Not that he had. When he was twenty-seven he married Lib and had touched no other woman since, not with a purpose warmer than courtesy. That never stopped the joy or his ceaseless thanks. Hell, women had not only made him but named him—Will from his mother, Buckeye in childhood from his favorite sister. Now he fished out his pocket watch—quarter to five, Lib would be starting supper. He’d be half an hour late, no major crime. He folded the paper napkin with a care due Irish linen, and he said “I’m going to be late for supper.” But his legs didn’t move to stand and leave.
The tale ends ambiguously as to whether or not Buck committed adultery. But, in a move that shows Price’s technical mastery, the tale ends with an italicized ending, far down the last page, that explains what really was going on inside Buck’s brain, and it wallops the reader who has grown fond of the character:
In four months Buck will die from a growth that reached decisive weight in his body this full afternoon and threw him down.
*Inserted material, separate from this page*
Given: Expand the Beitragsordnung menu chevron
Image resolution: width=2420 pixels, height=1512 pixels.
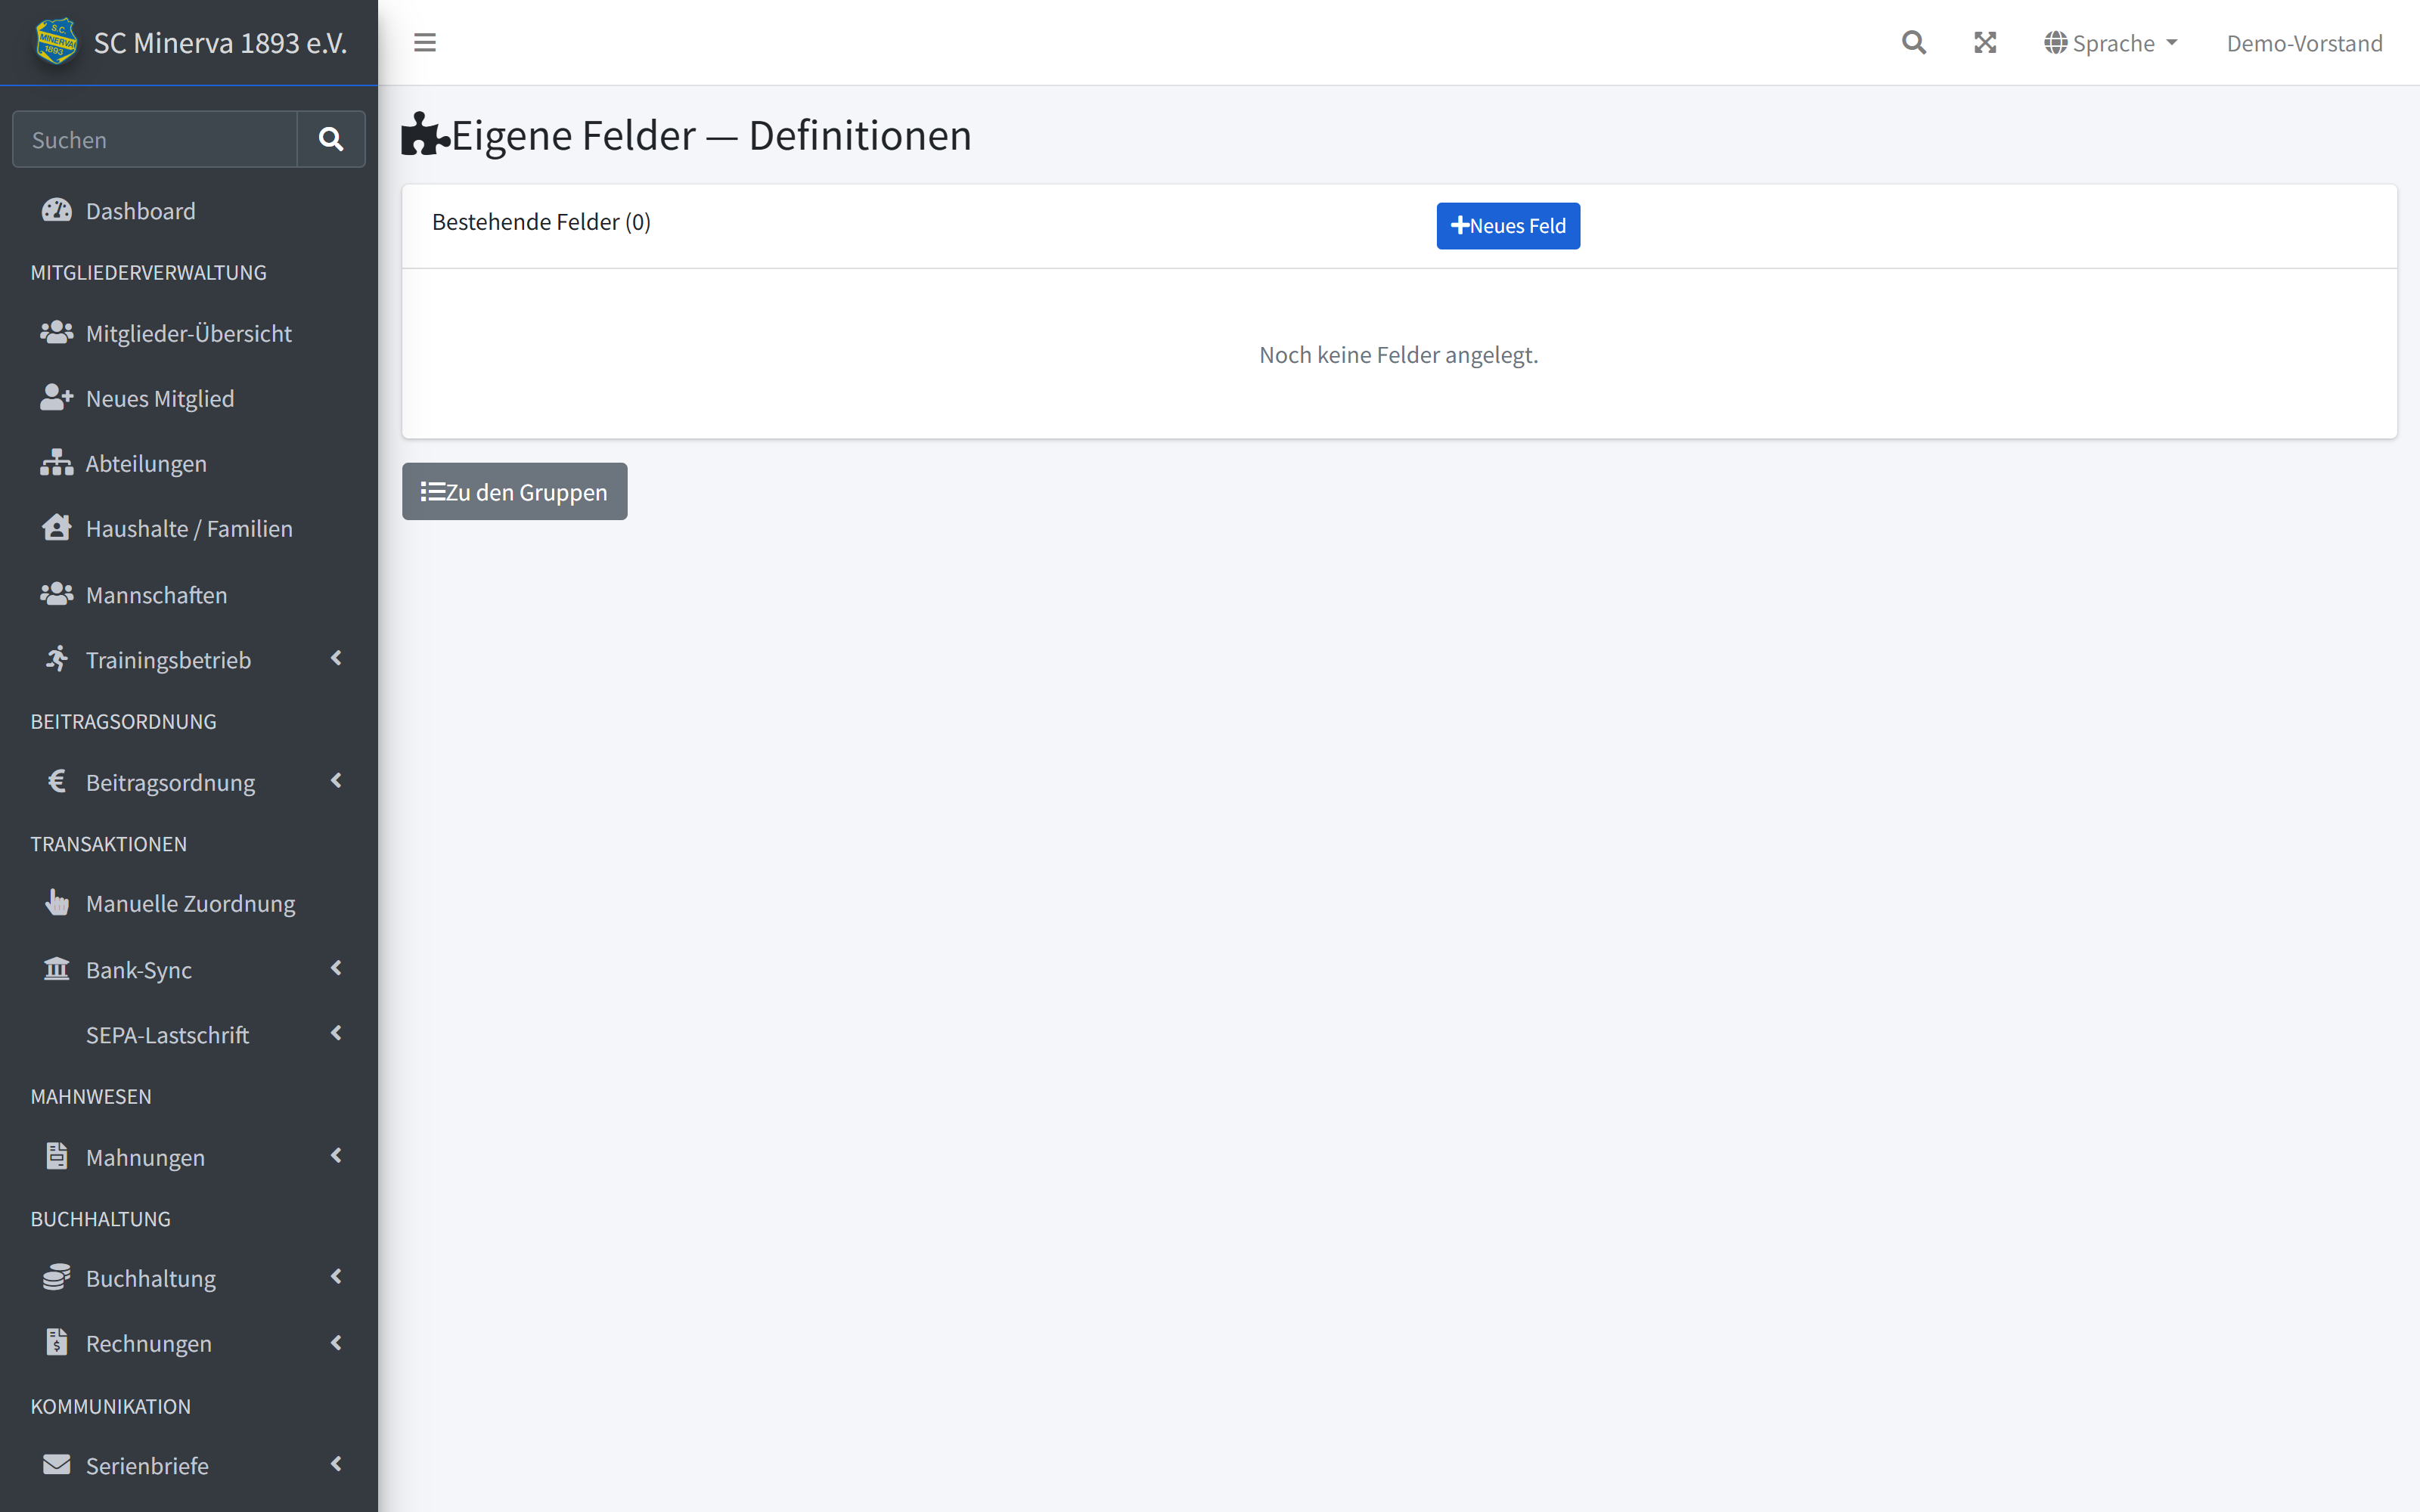Looking at the screenshot, I should point(336,781).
His elder son has made this unreal gift for his father on the eighty-ninth passing of Buck’s birthday, though he died these thirty-five years ago.
One of the best things about this Collected Stories is that it is a true book, not merely a compendium. The stories are put in a good order, with short tales allowing breathing space for the longer, richer tales. Too often, in de facto Best Of collections, the tales are poorly selected, and then put in seemingly random order. This book has purpose to it, and because of its form one cannot tell where the older and newer stories begin nor end. Yet, there is no schism, which is a tribute to Price’s decades-long excellence. In the book’s Introduction Price even states: ‘. . .all of them stand in a new order—one which attempts an alternation of voices, echoes, lengths and concerns that would prove unlikely if I held to the order of the prior volumes or set the stories by date of completion.’ It’s a smart choice, one too few writers and editors seem to understand, which also separates Price from lesser writers, and hurls him on toward something like greatness.